Quel exercice de style, ce film de Bernard Queysanne adapté du roman de Georges Perec, sans dialogue, tout en voix off assortie de bruitages et entièrement dédié à la description dépressive de la vie d'un étudiant à la fin de sa licence... À la seconde personne du singulier, la voix de Ludmila Mikaël raconte sans tarir l'état intérieur de cet homme, partagé entre anecdotes insignifiantes d'un quotidien morne et introspections profondes, sur des images en noir et blanc montrant son errance parisienne.
Une question revient souvent, malgré la courte durée de Un homme qui dort : avec sa voix off omniprésente très littéraire, on se demande s'il n'aurait pas mieux valu simplement écouter le film plutôt que le regarder — ce que j'ai fait dans un second temps, en écoutant la piste audio sans l'image, mais finalement les images que j'avais déjà vues sont revenues se poser sur la voix de Mikaël — voire même peut-être commencer par la lecture du livre.

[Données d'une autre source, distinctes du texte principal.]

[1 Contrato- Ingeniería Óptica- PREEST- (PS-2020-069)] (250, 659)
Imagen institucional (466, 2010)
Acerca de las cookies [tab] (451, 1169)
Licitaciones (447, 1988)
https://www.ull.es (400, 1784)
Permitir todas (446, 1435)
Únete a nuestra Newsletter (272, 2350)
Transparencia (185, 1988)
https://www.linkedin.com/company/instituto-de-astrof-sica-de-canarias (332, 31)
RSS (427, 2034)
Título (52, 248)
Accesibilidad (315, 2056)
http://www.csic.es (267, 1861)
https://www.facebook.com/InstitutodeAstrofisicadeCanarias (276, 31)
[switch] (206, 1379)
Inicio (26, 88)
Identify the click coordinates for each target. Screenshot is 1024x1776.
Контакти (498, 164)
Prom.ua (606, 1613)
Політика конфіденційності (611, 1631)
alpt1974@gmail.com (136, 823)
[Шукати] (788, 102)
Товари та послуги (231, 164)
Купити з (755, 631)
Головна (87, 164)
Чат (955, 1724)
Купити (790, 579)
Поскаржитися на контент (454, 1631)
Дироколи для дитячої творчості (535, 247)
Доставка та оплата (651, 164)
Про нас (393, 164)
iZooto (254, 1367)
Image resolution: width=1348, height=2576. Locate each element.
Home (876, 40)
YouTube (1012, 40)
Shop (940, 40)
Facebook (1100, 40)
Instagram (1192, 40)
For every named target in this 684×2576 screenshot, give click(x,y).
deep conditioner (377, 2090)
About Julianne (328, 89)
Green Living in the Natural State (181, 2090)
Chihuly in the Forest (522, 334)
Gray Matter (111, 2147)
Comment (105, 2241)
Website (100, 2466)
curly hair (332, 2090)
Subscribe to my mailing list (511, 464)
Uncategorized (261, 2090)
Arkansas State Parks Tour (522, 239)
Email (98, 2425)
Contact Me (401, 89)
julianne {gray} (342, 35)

C'est une narration qui attend 5 minutes avant de nous prendre à la gorge, avec seulement quelques moments de répit, pour se lancer dans un monologue nihiliste sur le renoncement qui a ses passages assommants. Une heure durant, dans un premier temps, le comportement du personnage (Jacques Spiesser) semble conscient, choisi, il paraît être acteur de sa mise à l'écart du monde et atteindre une forme d'équilibre qui lui convient, loin de tout.
Et puis soudainement, dans la dernière étape, Ludmila Mikaël change de ton et se fait plus agressive, plus noire. Elle quitte définitivement sa zone de confort monotone et devient venimeuse. Ce qui ressemblait à un mode de vie confortable laisse place à une angoisse latente, à mesure que l'inquiétude et le doute envahit l'espace. "Il n'y a pas d'issue, pas de miracle". Elle insiste brusquement sur la répétition des mêmes motifs, sur la solitude de sa condition, sur la vanité et la fausseté de ses choix. Des percussions à la limite de la dissonance, stridentes, enflent dans la bande sonore. Les vingt dernières minutes se transforment ainsi en un sommet de désespoir et d'hostilité, elles évoquent le massacre de Charonne et les monstres qui lui inspirent des insultes et du dégoût.
Le travail d'adaptation du livre et la transcription du style de Perec sont très probablement cruciaux, le texte est très fort mais c'est à se demander si cette captation d'une dépression et de ce néant n'est pas plus adaptée au format du roman — à confirmer. Le film de Bernard Queysanne revêt de son côté une dimension anxiogène, légèrement expérimentale, en tout état de cause bizarre avec son parti pris narratif singulier et son rythme implacable.